LAS VEGAS — Half of U.S. motorists believe that autonomous vehicles (AVs) will not be safe, according to the 2019 Global Automotive Consumer Study issued by auditing and consulting services firm Deloitte L.L.P.
This figure is up slightly from Deloitte's 2018 study, when 47 percent of U.S. motorists said they thought AVs would be unsafe, Deloitte said, but it was still considerably lower than in 2017, when 74 percent said they didn't trust AVs.
The study was based on responses from more than 25,000 motorists in 20 countries. Among countries other than the U.S., respondents in China, Japan and South Korea showed slightly more trust toward AVs in 2019 than in previous years, while respondents in India and Germany expressed slightly less, according to Deloitte.
"Autonomous vehicles have begun to enter the real world in pilot testing and having consequently encountered real-world challenges," Craig Giffi, Deloitte vice chairman and U.S. automotive sector leader, said.
"A series of high-profile incidents many have contributed to the plateau in consumer trust in this year's study, but there will likely be a longer-term trend toward gradual acceptance," Mr. Giffi said.
"Even so, consumers have a much higher bar for acceptance of fully autonomous vehicles than for driver assistance safety technology."
Other findings of the study included:
Only 12 percent of respondents reported using ride-hailing services at least once a week in 2018, versus 23 percent in 2017. On the other hand, the percentage of respondents who used ride-sharing services occasionally more than doubled, from 22 percent in 2017 to 46 percent in 2018.
Younger consumers questioned the necessity of owning a car. Sixty percent of Generation X/Y respondents in Japan said they believed ride-hailing services made vehicle ownership unnecessary, compared with 53 percent of Generation Xers and 45 percent of Baby Boomers. In the U.S., 46 percent of Generation X/Y respondents questioned the need for car ownership in 2019, but this was considerably less than the 64 percent recorded in 2017.
Fifty-six percent of Americans and 47 percent of Germans said they preferred to use their own vehicles daily, as opposed to ride-sharing services such as professional microbus services and similar multi-rider options.
More than seven in 10 U.S. motorists said they regarded connected services such as traffic congestion tracking and road safety alerts as a top priority.

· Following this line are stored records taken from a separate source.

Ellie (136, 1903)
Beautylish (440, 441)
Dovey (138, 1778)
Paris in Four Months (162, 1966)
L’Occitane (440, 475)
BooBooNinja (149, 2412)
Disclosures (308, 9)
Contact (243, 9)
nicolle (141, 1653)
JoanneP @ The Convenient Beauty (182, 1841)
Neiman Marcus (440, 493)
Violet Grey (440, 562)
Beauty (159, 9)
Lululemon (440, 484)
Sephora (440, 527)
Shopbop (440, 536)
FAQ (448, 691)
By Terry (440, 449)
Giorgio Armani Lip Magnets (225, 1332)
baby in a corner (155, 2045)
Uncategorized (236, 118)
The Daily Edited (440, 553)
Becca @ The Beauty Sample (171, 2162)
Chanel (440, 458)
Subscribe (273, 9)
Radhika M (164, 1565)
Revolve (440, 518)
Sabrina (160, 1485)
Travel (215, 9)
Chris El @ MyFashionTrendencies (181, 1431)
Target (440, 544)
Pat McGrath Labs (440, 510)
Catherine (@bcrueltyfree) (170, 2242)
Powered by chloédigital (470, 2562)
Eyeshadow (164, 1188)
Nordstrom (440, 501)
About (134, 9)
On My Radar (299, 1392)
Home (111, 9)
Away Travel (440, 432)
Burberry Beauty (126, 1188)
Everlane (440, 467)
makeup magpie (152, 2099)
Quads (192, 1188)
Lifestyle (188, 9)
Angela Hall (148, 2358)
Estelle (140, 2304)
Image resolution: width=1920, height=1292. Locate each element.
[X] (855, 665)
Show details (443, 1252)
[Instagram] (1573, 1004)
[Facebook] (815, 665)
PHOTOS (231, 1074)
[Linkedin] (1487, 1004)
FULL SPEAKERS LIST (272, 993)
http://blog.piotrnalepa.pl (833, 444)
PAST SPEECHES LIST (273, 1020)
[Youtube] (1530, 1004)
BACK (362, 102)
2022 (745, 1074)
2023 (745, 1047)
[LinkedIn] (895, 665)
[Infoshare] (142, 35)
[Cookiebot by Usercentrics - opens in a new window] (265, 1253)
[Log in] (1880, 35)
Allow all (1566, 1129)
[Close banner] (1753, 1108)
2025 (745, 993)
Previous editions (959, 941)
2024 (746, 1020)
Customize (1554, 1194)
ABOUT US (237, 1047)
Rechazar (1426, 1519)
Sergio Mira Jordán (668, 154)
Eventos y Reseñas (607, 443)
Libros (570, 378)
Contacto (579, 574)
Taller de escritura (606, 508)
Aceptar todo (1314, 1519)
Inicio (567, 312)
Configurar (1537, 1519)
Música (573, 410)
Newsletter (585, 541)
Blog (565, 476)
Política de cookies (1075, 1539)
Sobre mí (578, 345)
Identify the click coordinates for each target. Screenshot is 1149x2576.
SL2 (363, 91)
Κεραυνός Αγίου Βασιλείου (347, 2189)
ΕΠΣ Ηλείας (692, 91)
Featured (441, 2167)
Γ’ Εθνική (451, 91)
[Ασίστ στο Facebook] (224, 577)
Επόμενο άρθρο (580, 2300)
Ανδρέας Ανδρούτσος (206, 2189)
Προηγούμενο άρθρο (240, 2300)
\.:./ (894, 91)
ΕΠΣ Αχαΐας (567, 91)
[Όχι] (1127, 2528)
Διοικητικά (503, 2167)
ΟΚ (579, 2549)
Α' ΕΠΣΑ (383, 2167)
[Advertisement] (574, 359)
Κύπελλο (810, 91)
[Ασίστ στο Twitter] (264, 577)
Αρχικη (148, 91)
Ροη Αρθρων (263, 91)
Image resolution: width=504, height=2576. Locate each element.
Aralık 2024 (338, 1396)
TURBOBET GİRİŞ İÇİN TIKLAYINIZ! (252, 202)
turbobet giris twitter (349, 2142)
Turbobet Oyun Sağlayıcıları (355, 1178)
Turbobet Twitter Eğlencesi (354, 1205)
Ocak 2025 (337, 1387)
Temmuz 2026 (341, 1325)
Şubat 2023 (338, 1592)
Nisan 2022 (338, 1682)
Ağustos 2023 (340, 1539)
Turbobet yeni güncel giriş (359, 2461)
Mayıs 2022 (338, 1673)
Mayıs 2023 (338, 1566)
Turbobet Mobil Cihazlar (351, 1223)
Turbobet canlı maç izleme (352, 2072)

Nearly two-thirds (63 percent) of U.S. respondents said they had concerns about biometric data — such as powertrain performance, operational statistics, geolocation information and occupant wellness — being captured in a connected vehicle and shared with external parties. Only 40 percent of motorists in China and Japan expressed the same concerns.
Seventy-nine percent of consumers in China and 76 percent in India said they believed vehicle connectivity would yield substantial benefits, compared with 47 percent in the U.S., 36 percent in Japan and 35 percent in Germany.